## ACTIVITY
Look through the listing below for the string "computer". Show each line where it occurs.

## PROVIDED DATA
++++++
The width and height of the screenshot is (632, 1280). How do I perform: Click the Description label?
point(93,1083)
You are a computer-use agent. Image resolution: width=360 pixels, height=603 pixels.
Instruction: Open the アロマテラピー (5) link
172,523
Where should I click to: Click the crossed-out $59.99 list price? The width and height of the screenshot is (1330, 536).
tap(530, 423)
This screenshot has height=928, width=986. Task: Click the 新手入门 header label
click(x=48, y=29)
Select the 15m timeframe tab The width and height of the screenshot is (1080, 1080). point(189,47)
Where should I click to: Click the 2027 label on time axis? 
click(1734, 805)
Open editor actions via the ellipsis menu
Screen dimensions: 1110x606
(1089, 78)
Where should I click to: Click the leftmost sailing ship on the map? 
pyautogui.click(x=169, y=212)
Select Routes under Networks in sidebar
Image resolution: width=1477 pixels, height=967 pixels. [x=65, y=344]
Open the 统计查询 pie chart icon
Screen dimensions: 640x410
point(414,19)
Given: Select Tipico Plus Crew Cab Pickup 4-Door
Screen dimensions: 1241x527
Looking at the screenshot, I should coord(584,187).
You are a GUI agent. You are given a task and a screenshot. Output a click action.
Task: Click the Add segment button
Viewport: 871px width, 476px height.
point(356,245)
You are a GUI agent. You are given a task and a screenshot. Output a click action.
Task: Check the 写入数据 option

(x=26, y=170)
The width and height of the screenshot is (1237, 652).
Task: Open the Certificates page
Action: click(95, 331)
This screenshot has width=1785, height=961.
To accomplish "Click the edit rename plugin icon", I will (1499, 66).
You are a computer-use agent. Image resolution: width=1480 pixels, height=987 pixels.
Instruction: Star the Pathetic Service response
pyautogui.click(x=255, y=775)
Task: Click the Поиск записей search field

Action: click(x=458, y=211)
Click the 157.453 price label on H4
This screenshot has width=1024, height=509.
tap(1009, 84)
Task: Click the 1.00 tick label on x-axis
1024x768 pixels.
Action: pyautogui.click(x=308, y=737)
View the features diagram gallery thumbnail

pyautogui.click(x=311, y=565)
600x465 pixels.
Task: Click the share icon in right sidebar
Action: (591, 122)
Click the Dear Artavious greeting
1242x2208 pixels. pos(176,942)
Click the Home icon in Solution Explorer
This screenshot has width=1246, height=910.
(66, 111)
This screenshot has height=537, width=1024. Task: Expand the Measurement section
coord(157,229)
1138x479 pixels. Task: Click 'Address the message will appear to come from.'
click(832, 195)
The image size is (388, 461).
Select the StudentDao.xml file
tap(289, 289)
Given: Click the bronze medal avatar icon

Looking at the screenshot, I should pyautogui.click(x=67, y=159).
++++++
## OUTPUT BELOW
You are a computer-use agent. Image resolution: width=360 pixels, height=603 pixels.
You are a computer-use agent. Image resolution: width=1480 pixels, height=987 pixels.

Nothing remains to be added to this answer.